Unsolicited reviews of Neck Anywhere!

I really think your system (Neck Anywhere!) has a lot to offer, specifically:

1) Emphasis placed on imprinting the neighborhood chord sequence by practicing until each set becomes automatic- muscle memory is critical to ear- hand  coordination (equivalent of eye-hand coordination in athletics) and practicing a gazillion times establishes those patterns in fingers and in the brain via the ear hearing sets that belong together musically.

2) Facilitating this practice by recommending playing it in different order, timings, styles puts emphasis on creativity and musicality; entirely missing from most other methods which greatly diminishes the fun factor in making music.

3) Focusing on a single do-able task (chord set) and relating it to "see the whole tree" without making it overly complex/complicated or into a completely cognitive exercise ; i.e. instead of offering too much info at once, you refer those who can use it to additional detail, but keep focused on progress in music making by practicing the neighborhood chord sets and developing hand/ finger strength and dexterity as well as a 'musical ear' simultaneously.

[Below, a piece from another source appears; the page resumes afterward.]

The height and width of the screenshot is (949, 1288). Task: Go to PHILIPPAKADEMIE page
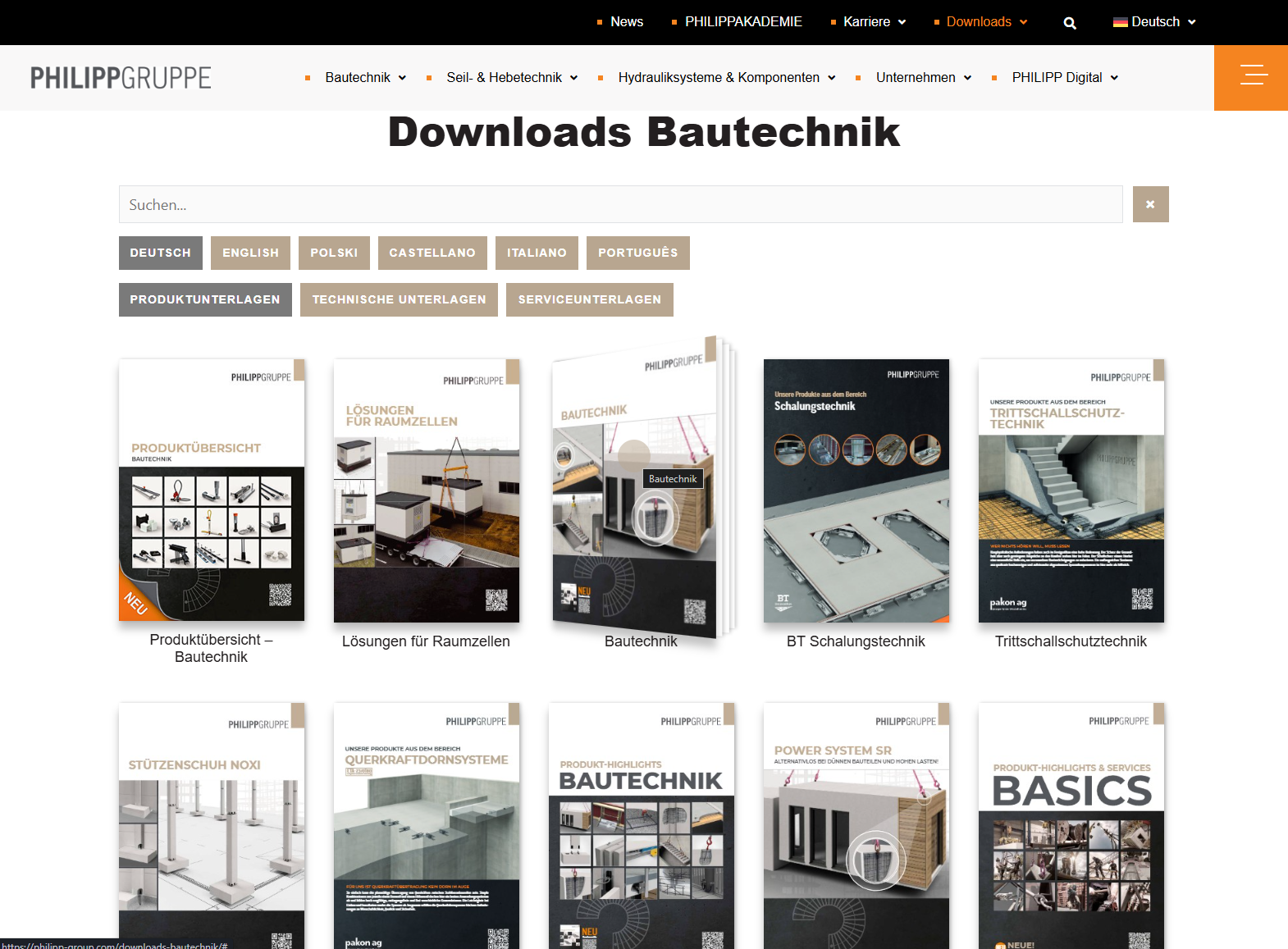click(743, 22)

If I'd found this system earlier I wouldn't have to constantly 'transpose' when changing from, let's say tenor guitar to ukulele for example. In fact, I intend to replace much of 'what I have come to know' with this system of being able to flow seamlessly from one instrument to another without having to struggle with what have become the cognitive complexities of musical self expression (but, oh what a joyous problem to have). 

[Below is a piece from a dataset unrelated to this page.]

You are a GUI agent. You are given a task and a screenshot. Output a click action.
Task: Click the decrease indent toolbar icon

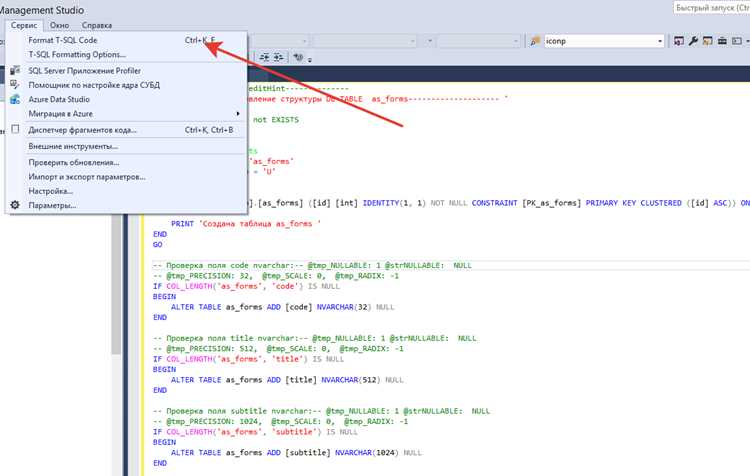[265, 57]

Neck Anywhere has been a godsend. I don't get so confused transposing all the time when switching instruments 'cause I can rely on family positions instead.

Your system is simple and complete- 'nuff said.
Thanks Much, Bob Phelps    June 2010

Commenets from Ukulele Underground about Neck Anywhere!

I have Jerry's book. I bought about a month ago and didn't understand what he was getting at but I picked it up last week and now I understand a little better. What he teaches in the book is the movable chord shapes. He refers to them as neighborhoods and teaches them in four groups. I haven't got beyond the first neighborhood yet but I believe that once you learn the neighborhoods you can figure out which neighborhood a particular song is in and easily know which shapes belong to that key.

I think what confused me about the book at first is that he doesn't refer to the chords by name (ie C7, Dm) but he teaches them in relation to one another (1, 4, 5, 57, 6m etc). Now that I have a teeny bit more understanding of chords in relation to each other, I can see the value of this approach since it enables you to play in any key without even knowing the name of the key it is since there are only 4 possible shape sets it could be in.

While I think that knowing the movable chords is going to be important to me in the long run, I don't think this is a book for a beginner with no music theory under their belts. If you knew what I meant when I referred to 1, 4, 5, 57, 6m chords - you can probably benefit from this book.

I often look at books to see different approaches to learning the instrument. This is a valuable resource. The goal is to get the player comfortable playing around the instrument in any key in any of the chord positions. He has the player go through standard patterns and progressions. He also illustrates the extended chord forms and shows how to convert the basic major chord positions to these chords. It is not a songbook, or book of chord boxes, but a book about learning the instrument fluently. It would be good for players who want to be able to play without being glued to chord sheets and books. There are good ideas here and it is worth checking out.